### Göreviniz
Aşağıdaki "Gerçekçi Bir Gelecek Ufku" yazısına göre günümüz Türkiye'sinde özellikle hangi tarih millileştiriliyor?

╭─ Okuma metni

GERÇEKÇİ BİR GELECEK UFKU

GERÇEKÇİ BİR GELECEK UFKU

Geçmişlerinin olağanüstü kahramanlıklar, olağanüstü iyiliklerle dolu olduğuna inanan islam dünyası toplumları, bu yanlış/abartılı inaçları sebebiyle, geçmişleriyle hesaplaşmayı hiç düşünmüyorlar. Bu tür bir hesaplaşma yapamayan, yapmak istemeyen toplumlar-kültürler, bu tercihleriyle belirsiz bir varoluş tarzını seçmiş oluyor. Kendi kendilerini belirsiz bir varoluş tarzına hapseden İslam toplumları, varoluşlarını sürdürebilmek için tarihi ve dini millileştiriyor. Günümüzde Türkiye’de yoğun olarak yaşandığı üzere tarihi, özellikle de Osmanlı tarihini ve aziz İslam'ı millileştiriyor, Türkleştiriyor, devlet ideolojisi temelinde konumlandırıyor. Bu durum, Osmanlı İmparatorluğu sıırları içerisinde yaşayan farklı etnik ve dini unsurların bütünüyle tarih dışı sayılmaları sonucunu doğuruyor. İslam dünyası toplularında bunlar yaşanırken, Batı dünyasında da, tarih, ideolojik/politik amaçlarla, kolonyalist irade-güç tarafından açıkça araçsallaştırılıyor.

Günümüzde İslam dünyasında her ulus-devlet, ötekileştirici bir dil/söylem/siyaset aracılığıyla, "beka" retoriğini gündemde tutmaya çalışıyor. Her ülkede, bilinç kırımı ve kıyımı pahasına “beka” retoriği hamaset yoluyla halkların dikkatine sunuluyor. Ulus-devlet'lerin "beka”sı için, İslam, biinç vetecrübe alanının dışına çıkarılarak, duygusal alana, folklor alanına hapsediliyor, tarih de, islam da, propoganda malzemeleri olarak araçsallaştrılıyor.  Her ulus-devlet’te, politik yönetimler kutuplaştırıcı politik karşıtlıklarla ayakta kalmaya çalıştığı için, bu karşıtlıklar her zaman adalet sınırlarının ötesine geçebiliyor. Bu konularda kişisel güdüler belirleyici olabiliyor.

╰─
╭─ Kayıtlı veriler

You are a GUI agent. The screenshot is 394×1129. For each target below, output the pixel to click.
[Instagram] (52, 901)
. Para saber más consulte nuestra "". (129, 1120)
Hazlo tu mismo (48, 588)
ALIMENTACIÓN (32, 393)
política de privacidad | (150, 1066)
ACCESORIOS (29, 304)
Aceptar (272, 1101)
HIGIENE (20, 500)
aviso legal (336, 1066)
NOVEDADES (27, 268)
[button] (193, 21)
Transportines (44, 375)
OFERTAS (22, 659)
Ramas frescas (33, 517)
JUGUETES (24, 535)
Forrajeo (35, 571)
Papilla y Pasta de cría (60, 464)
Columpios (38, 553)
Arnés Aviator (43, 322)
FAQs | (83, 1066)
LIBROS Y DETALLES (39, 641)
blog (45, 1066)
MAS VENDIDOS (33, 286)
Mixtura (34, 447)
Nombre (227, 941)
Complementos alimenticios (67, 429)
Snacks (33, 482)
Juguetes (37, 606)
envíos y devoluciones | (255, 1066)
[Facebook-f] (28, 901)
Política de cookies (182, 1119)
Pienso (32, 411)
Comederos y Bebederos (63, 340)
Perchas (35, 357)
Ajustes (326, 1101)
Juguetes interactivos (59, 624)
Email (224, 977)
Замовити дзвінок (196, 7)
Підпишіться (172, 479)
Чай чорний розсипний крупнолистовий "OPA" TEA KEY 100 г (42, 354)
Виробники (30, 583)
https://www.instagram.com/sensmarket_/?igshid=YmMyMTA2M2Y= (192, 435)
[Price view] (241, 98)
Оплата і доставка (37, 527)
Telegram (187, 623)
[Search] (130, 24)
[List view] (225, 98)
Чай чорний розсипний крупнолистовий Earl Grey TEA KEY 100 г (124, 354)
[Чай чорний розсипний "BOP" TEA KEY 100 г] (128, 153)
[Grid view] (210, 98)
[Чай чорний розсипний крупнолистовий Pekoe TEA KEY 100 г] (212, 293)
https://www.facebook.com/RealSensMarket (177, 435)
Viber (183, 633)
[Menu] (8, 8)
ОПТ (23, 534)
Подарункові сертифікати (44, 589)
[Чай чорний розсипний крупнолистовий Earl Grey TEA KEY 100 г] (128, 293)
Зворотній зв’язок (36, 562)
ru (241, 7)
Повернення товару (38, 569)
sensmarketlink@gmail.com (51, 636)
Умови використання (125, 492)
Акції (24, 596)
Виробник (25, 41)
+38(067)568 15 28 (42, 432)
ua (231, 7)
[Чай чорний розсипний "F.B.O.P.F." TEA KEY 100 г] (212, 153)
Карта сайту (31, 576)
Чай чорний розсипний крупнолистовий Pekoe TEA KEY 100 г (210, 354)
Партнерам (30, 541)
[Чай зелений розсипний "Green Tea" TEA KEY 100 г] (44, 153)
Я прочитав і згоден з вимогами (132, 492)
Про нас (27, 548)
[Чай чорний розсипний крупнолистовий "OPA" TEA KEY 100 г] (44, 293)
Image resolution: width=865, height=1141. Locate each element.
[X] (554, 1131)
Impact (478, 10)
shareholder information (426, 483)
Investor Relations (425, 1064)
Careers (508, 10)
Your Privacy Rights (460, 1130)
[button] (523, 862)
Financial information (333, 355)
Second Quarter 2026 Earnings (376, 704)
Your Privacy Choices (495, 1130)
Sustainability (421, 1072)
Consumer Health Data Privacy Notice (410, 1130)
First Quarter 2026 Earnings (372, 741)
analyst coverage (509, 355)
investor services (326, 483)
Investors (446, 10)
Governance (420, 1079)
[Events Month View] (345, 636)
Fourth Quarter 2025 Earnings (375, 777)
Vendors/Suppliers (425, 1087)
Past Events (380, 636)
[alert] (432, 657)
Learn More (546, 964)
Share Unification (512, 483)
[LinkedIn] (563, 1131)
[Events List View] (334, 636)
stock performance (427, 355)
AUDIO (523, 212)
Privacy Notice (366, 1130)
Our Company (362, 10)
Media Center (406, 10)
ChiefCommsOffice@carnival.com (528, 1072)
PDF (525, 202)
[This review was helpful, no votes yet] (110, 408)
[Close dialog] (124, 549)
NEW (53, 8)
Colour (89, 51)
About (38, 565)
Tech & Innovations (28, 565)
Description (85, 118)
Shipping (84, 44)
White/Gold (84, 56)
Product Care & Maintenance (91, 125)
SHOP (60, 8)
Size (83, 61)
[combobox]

╰─

### Çözüm aşağıda
Osmanlı tarihi.